The city is supposed to have a bluestone bank [which enables residents to replace and repair their damaged bluestone sidewalks.] I’m concerned about it. We are the bluestone capital of New York State because of what we had here. The bluestone was brought here from the hinterlands and it employed thousands of people and was used for sidewalks all over, not just in New York City. I encourage the keeping of any bluestone we have, if at all possible.
I see two certificates on the wall, dated 1969, commending you and your wife for helping save the beautiful brick Klyne Esopus Church, in Ulster Park. Tell us about that.
My wife saw an article in the Daily Freeman that they were going to tear it down. She looked up all the information about it and then wrote an article, which we printed in a flyer and distributed to all the stores in Port Ewen. We called a meeting and had about 40 people attend, which resulted in starting a museum to save the church. The Reformed Church still owned the building and they gave it to us for $1. We were both on the board of the museum for 10 years.
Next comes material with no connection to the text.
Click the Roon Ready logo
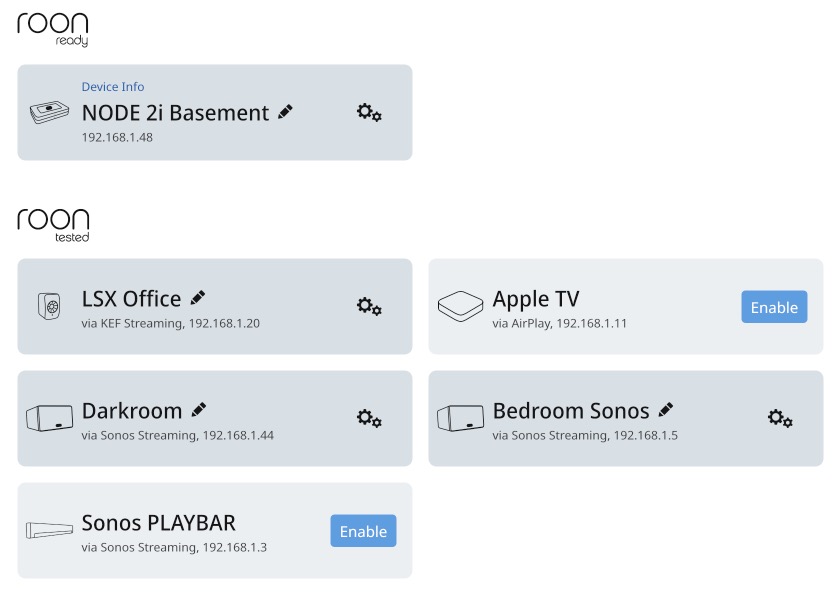 tap(52, 25)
In 2010 you published a book “Street Whys: Anecdotes and Lore about the Streets of Kingston, New York,” which was a fascinating read and full of valuable information. How did that come about?
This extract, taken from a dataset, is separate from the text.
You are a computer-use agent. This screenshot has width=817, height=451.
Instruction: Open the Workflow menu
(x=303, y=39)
For many years, when I got information about a street that I thought was interesting, I’d put it in a card file, until I had a couple thousand cards. After Ruth died, I started to put it together. Once you start, with 300 streets, you can’t quit. I’d go to the County Clerk’s office and pick up maps and talk to people. I’d research the name of a street and who it was named after. I’ve sold 2,250 copies and gave the rights to FHK.
What has it meant to you to be City Historian?
It’s meant everything. My predecessor was Harry Rigby Jr., and I was appointed by Mayor Peter Mancuso. I look to see that hopefully our history is preserved and recognized. If that involves money, I can’t do anything about it, but I can make my views known. I’ve had maybe seven mayors in my tenure and got along with all of them.
Were you involved in selecting a replacement?
Yes. When I told Mayor Noble that I want to retire, I recommended Taylor Bruck to replace me. He’s an archivist for [Ulster County Clerk] Nina Postupack’s Records Bureau on Foxhall Avenue and has done research on different early translations of the Dutch and displayed these documents [in an exhibit at the Persen House]. He’s also from Kingston and owns a house here. The mayor took my suggestion.
What is the secret of your amazing longevity? Can you share any details of your daily life?
Some members of my family lived into their 90s, including my two brothers [one of whom is still alive].
Sue Hummel: I met Ed at FHK and I come see him and we talk on the phone regularly. He gets lots of calls. He has a nice personality, and he keeps at things.
I’m pretty calm, and I enjoy people. I fell and broke my hip several years ago, but I’m in pretty good health. My exercise is this walker, which builds strength in your arms. We go to the Bowery Dugout and I climb the stairs. As far as I know I have a good heart, and I go to wonderful doctors. I feel very fortunate. I wish anybody who gets on in years can enjoy life as I have.
I assume you’re not giving away your box of awards?
SH: No he’s not, and he’s keeping his city directories [which number about 70].